Starting at the beginning of the rows and ending at the line containing "[x=471, y=694]", write those lines out again with "fraction icon" renamed to "percent icon". Leave everything else unchanged.
-- START --
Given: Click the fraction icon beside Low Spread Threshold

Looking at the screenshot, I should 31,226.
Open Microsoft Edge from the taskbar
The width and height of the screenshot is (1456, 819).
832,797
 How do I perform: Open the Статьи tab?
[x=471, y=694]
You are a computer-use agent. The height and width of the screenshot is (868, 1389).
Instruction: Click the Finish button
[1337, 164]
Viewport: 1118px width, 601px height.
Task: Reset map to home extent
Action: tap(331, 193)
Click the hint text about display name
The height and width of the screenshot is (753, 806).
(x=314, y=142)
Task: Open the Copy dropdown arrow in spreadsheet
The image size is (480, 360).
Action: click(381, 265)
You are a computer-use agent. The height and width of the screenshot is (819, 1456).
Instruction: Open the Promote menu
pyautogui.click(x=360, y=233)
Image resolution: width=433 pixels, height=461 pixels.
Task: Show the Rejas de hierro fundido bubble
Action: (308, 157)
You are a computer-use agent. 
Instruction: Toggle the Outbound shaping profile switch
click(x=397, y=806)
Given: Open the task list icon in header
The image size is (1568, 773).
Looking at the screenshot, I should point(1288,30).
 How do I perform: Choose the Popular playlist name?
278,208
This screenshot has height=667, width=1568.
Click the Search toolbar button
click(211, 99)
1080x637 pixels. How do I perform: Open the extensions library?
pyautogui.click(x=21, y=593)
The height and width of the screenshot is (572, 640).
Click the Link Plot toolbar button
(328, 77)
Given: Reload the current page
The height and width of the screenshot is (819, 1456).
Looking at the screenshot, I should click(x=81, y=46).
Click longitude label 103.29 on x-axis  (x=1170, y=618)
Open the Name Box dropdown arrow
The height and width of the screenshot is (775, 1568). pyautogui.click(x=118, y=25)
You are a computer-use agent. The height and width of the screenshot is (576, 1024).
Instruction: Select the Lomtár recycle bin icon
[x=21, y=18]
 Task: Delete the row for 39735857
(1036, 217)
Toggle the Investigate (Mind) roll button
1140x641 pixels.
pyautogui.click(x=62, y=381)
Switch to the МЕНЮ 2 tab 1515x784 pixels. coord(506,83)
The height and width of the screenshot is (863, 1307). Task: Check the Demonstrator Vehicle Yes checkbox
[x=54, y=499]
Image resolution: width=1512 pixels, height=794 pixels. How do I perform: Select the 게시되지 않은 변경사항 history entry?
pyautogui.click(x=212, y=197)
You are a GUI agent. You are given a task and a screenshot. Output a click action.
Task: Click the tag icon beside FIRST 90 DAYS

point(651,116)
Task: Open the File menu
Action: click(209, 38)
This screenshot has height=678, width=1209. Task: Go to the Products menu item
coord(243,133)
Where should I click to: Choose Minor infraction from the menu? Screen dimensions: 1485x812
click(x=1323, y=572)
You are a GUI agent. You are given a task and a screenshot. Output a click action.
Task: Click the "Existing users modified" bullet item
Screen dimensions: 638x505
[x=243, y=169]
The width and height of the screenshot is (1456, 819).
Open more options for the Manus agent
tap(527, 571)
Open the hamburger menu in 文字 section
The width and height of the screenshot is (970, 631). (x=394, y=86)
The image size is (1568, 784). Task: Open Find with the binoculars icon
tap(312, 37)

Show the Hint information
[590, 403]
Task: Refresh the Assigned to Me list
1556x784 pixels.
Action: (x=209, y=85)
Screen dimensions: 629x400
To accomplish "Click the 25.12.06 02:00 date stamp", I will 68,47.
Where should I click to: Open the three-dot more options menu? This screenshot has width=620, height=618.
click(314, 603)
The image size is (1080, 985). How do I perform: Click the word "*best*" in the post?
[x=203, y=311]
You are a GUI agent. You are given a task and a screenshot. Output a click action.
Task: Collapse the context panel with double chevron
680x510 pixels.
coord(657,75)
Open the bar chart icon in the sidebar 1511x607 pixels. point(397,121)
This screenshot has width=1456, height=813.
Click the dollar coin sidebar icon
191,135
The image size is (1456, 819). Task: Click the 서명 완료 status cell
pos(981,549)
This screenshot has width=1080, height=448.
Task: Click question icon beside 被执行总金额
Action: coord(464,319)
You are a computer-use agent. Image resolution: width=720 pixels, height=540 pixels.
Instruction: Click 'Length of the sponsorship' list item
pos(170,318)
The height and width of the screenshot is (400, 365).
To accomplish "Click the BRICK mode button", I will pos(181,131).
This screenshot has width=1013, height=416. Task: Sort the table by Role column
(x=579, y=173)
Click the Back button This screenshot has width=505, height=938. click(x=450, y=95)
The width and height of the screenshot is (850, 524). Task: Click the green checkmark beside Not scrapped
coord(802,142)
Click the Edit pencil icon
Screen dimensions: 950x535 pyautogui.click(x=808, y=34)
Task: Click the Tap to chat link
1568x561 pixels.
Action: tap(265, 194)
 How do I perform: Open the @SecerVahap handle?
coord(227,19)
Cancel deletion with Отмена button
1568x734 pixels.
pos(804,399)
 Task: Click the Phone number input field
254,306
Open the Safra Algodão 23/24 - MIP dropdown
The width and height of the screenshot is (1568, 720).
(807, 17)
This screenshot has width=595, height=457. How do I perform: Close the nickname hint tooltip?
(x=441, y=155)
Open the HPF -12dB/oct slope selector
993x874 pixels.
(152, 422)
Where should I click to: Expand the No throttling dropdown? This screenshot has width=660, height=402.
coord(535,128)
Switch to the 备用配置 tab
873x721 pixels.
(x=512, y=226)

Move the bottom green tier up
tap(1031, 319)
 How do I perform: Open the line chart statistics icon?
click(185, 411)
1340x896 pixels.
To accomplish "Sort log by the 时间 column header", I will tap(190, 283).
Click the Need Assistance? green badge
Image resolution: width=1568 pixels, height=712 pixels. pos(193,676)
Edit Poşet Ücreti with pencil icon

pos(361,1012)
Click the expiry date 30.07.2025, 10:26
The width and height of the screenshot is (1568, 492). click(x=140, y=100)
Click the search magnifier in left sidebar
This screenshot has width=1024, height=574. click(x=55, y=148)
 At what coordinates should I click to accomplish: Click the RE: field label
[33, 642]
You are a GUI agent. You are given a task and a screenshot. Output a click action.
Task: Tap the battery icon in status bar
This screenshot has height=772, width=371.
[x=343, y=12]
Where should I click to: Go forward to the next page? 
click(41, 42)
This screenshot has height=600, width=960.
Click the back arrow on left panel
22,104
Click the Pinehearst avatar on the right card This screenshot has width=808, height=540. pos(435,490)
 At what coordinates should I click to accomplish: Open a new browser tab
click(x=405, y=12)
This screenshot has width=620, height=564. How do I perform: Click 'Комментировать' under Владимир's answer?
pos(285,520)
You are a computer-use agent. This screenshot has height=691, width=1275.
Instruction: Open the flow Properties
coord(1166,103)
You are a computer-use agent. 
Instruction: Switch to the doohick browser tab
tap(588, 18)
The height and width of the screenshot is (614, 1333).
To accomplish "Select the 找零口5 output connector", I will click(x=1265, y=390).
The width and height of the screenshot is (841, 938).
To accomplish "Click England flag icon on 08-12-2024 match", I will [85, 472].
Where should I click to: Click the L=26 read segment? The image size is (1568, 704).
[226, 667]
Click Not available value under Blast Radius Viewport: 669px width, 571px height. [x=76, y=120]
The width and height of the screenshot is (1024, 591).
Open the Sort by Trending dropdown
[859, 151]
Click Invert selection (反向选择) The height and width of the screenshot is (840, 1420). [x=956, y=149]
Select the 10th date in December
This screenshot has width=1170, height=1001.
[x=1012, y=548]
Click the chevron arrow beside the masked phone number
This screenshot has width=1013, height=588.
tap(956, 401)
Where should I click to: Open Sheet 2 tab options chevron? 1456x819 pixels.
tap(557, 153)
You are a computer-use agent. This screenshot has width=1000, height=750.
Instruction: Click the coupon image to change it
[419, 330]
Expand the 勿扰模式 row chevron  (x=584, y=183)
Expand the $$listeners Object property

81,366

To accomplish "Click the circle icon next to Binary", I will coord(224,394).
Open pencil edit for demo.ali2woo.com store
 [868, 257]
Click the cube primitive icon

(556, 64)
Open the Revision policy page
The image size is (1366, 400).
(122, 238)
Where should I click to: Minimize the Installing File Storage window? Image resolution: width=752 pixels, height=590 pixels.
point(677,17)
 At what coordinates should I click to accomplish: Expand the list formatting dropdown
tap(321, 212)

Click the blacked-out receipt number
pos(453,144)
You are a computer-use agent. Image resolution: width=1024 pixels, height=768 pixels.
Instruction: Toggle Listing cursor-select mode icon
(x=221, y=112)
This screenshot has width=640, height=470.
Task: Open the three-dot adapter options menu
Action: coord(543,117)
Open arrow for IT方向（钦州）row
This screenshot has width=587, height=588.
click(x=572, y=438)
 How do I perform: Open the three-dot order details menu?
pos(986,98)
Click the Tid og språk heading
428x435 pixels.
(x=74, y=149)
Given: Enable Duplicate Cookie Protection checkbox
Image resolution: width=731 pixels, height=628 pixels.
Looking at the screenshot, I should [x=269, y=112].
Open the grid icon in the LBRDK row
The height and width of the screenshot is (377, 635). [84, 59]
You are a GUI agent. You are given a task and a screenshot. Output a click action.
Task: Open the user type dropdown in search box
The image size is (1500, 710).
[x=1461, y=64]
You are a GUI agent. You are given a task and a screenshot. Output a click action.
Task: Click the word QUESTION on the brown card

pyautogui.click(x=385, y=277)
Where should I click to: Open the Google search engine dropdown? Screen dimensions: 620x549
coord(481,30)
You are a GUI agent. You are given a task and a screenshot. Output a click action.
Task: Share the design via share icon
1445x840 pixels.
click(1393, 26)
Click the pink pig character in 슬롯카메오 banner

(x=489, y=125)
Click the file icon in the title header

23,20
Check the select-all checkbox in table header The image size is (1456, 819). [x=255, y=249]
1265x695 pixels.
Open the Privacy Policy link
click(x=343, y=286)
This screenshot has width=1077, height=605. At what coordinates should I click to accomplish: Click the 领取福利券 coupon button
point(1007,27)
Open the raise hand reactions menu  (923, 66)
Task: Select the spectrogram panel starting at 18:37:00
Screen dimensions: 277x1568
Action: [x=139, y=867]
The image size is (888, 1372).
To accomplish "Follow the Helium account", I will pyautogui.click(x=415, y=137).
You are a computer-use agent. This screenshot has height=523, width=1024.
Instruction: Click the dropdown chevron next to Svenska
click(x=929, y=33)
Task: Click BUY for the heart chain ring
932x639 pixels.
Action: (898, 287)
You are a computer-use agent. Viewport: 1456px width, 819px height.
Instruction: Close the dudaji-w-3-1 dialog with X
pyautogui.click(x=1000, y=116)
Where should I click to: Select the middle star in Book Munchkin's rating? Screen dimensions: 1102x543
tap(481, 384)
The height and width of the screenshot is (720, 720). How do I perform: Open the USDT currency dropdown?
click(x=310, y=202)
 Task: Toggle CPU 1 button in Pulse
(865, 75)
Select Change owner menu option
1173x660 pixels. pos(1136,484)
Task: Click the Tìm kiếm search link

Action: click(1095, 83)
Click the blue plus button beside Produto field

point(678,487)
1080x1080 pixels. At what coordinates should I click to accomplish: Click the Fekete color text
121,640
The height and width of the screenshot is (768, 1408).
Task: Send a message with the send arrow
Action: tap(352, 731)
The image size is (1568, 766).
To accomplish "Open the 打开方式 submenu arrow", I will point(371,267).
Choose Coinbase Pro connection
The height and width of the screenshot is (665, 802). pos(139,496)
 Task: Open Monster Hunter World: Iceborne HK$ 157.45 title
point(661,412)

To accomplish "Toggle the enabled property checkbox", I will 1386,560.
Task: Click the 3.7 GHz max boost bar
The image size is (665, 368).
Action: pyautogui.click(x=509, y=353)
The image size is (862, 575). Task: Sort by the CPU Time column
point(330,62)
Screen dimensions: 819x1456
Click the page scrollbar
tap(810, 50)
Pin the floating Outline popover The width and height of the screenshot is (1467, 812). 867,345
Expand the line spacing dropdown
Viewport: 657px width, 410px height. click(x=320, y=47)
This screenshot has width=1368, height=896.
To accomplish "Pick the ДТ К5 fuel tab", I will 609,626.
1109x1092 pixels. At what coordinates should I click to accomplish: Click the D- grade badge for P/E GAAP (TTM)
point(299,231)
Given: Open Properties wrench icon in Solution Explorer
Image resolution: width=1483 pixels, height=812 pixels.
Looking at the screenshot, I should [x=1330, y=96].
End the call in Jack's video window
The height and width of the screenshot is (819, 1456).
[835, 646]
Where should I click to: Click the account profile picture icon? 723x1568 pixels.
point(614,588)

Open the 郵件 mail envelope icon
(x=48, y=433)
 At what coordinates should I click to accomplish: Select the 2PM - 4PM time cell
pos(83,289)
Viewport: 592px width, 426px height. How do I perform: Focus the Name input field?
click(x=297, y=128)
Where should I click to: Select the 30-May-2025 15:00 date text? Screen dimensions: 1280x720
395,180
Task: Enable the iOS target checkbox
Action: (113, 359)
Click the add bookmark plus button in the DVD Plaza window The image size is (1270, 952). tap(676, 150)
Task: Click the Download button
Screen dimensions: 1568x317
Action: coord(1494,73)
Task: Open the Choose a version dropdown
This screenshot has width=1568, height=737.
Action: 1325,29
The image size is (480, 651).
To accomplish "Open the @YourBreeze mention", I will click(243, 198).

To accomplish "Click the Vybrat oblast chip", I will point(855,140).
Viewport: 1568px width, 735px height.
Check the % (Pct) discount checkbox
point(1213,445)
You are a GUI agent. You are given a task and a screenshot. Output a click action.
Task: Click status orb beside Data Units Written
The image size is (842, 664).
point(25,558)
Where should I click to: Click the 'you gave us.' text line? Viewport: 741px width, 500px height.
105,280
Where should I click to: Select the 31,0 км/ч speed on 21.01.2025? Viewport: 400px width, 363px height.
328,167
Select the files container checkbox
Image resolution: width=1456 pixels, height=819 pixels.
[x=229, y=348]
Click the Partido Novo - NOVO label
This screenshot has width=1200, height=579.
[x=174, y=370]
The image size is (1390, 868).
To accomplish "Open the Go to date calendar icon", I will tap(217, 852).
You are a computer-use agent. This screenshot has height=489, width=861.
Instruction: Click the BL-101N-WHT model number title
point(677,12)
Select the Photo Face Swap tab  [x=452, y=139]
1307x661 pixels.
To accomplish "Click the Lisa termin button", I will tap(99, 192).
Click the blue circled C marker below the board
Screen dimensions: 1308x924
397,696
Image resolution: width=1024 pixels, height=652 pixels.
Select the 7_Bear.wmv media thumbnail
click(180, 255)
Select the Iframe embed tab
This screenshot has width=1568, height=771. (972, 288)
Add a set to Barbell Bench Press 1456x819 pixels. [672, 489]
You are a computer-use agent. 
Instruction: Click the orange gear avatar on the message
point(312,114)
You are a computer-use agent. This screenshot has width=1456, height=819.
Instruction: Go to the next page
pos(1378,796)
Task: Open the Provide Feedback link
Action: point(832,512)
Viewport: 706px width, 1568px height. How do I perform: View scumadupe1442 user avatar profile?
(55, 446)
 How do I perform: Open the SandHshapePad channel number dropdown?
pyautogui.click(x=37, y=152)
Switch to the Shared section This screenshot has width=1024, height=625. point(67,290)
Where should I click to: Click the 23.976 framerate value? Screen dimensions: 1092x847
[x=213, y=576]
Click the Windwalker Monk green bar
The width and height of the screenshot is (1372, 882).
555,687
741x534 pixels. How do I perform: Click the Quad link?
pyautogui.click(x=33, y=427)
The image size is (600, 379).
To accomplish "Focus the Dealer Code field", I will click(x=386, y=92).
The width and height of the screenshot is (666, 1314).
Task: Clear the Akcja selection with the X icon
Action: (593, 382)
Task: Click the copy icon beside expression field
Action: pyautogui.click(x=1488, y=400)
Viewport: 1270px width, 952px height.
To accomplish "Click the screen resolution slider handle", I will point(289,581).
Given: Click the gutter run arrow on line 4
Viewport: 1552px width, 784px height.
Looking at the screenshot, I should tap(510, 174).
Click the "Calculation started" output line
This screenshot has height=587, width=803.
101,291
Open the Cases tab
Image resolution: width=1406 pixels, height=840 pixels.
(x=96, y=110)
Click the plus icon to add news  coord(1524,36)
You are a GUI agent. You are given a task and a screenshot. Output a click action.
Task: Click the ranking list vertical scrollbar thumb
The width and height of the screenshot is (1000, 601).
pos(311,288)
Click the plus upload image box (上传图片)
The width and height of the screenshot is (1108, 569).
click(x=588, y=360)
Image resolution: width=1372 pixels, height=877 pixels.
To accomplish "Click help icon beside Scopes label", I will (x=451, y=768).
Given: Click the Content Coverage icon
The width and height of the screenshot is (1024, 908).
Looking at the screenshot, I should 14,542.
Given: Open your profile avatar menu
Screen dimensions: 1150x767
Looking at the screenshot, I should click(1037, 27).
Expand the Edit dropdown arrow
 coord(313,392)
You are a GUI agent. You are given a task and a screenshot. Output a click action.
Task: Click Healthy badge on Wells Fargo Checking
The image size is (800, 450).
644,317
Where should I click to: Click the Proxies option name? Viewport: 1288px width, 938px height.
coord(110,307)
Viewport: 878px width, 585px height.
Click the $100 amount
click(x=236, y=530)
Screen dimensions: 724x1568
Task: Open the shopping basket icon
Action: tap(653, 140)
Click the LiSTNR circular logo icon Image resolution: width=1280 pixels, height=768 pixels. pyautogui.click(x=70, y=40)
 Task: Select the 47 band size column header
-- END --
* IN RESPONSE
Given: Click the percent icon beside Low Spread Threshold

Looking at the screenshot, I should 31,226.
Open Microsoft Edge from the taskbar
The width and height of the screenshot is (1456, 819).
832,797
 How do I perform: Open the Статьи tab?
[x=471, y=694]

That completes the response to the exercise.